With the onset of the regressive phase of iridocyclitis chamber moisture becomes less saturated with protein, and its speed increases. This affects the size and shape of the precipitates. Point deposits quickly disappear without a trace, and formed precipitates are significantly reduced in size, flattened, their boundaries become jagged, uneven. These changes can be associated with the resorption of fibrin and the migration of cellular elements into the surrounding chamber moisture, which form the precipitate. In the study in transmitted light, it is seen that the precipitates become translucent, translucent.

As it dissolves precipitates acquire a brown or brown hue, which is associated with the exposure of one of the elements of the precipitate - a pigment, previously masked by a mass of other cellular elements. In the chronic course of iridocyclitis, precipitates can exist for months, often leaving behind light pigmentation.

In addition to precipitates of inflammatory origin, there are precipitates, the occurrence of which is associated with an injury to the lens - the so-called lens precipitates(Fig. 55.3). They are formed during spontaneous injury of the lens, accompanied by a significant violation of the integrity of its anterior capsule, as well as after extracapsular cataract extraction with incomplete extraction of the lens substance. In some cases, the deposition of lens masses (precipitates) on the posterior surface of the cornea may accompany phacogenetic iridocyclitis.

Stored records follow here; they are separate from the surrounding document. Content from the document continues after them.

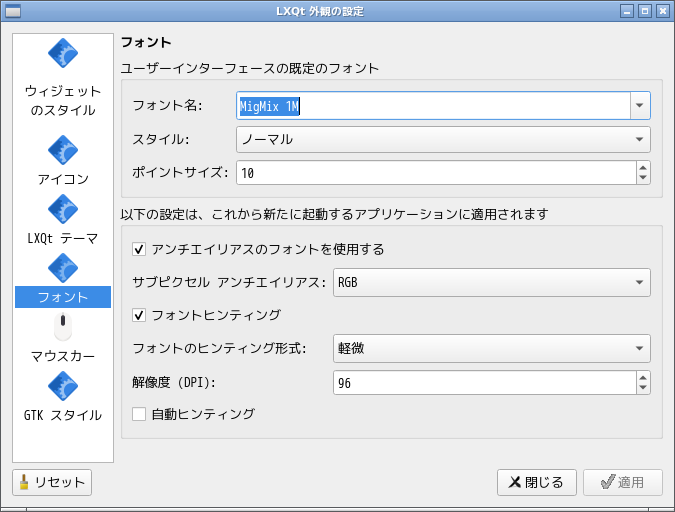675x512 pixels.
Task: Disable the フォントヒンティング checkbox
Action: (139, 315)
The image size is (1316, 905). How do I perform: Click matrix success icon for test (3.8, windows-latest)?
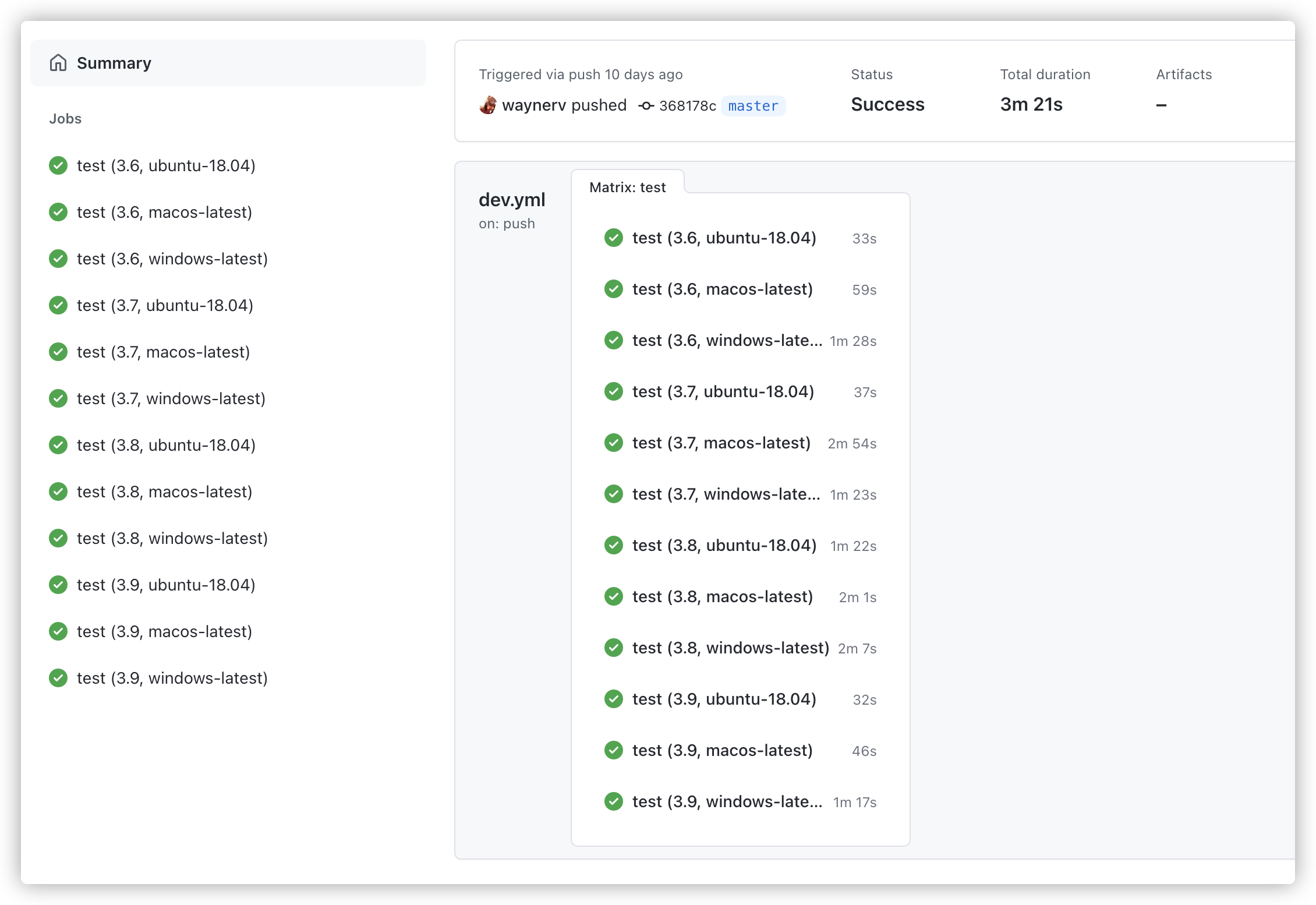[x=614, y=648]
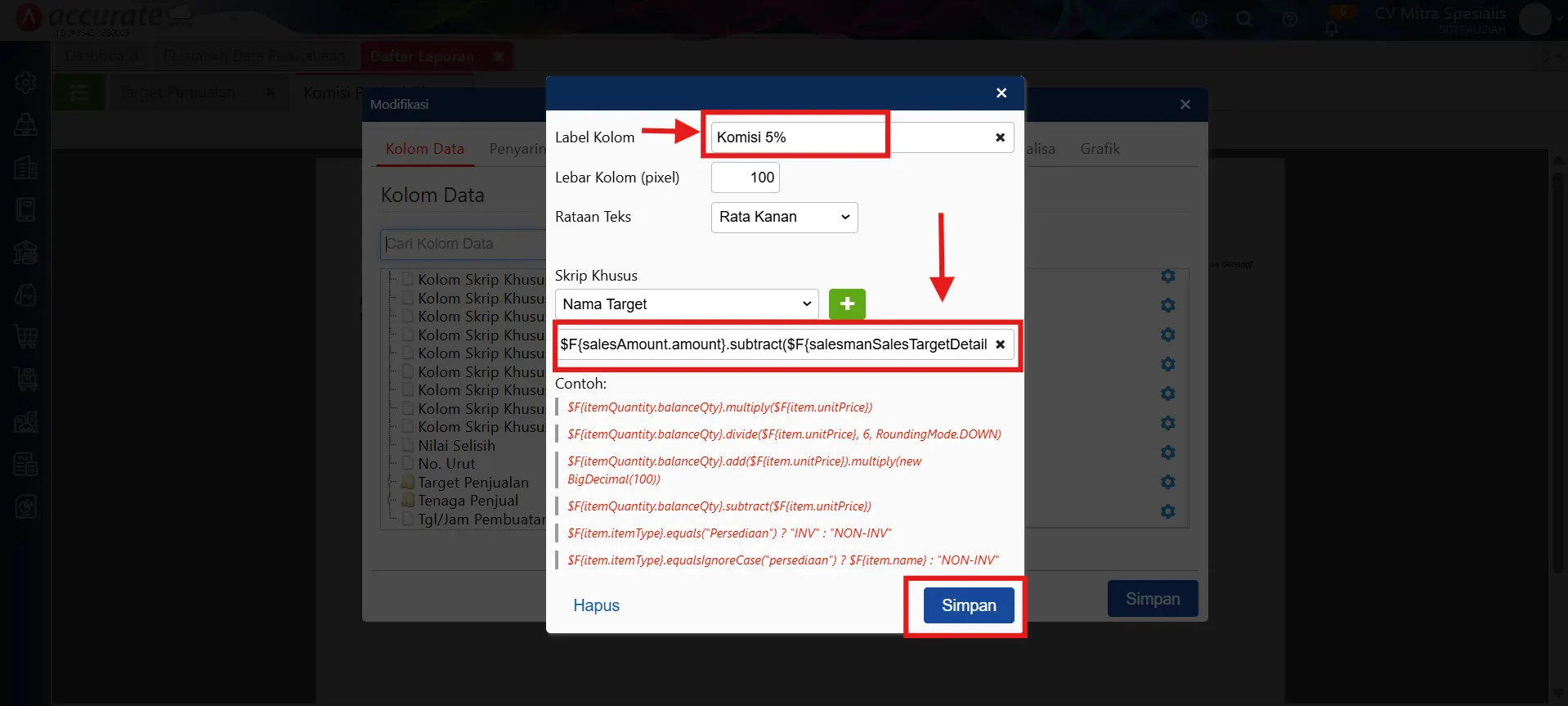Screen dimensions: 1568x706
Task: Clear the custom script formula field
Action: pos(1000,344)
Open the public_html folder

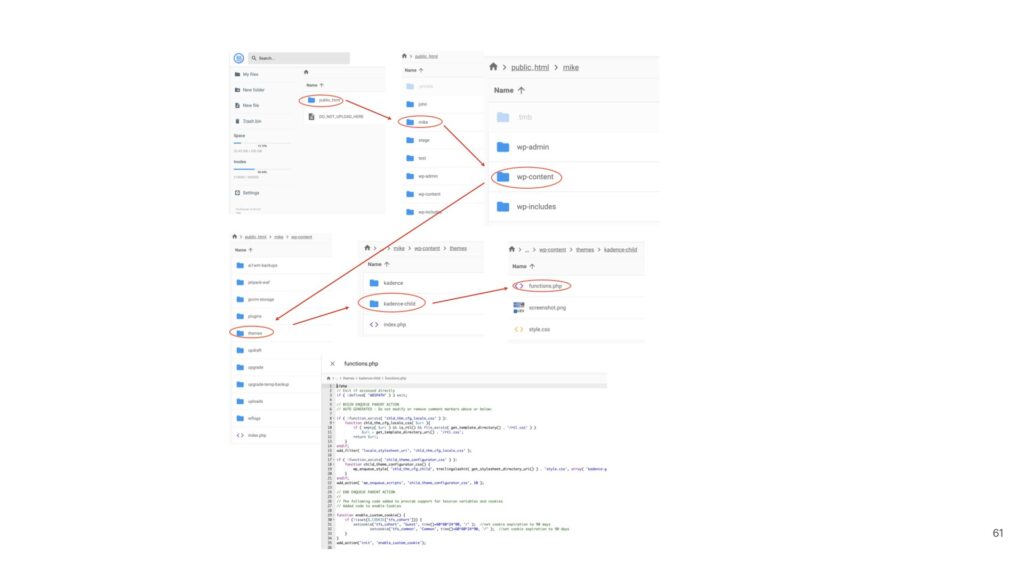coord(329,100)
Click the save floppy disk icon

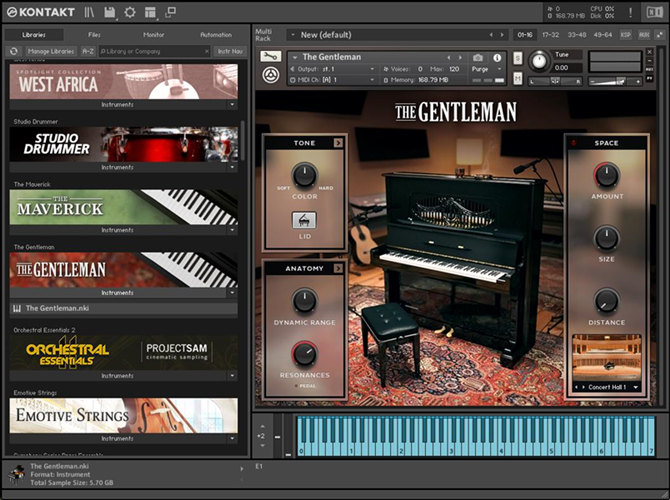click(109, 13)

The appearance of these precipitates is associated with the washing out of the turbid lens masses by chamber moisture and their transfer during its conventional movement to the posterior surface of the cornea.

When examining with a slit lamp crystalline precipitates look like large, shapeless gray-white deposits. As they dissolve, they become looser, fluffy, and acquire a bluish color. Lenticular precipitates, as a rule, resolve without tears. Detection of such precipitates should not lead to the diagnosis of infectious iridocyclitis.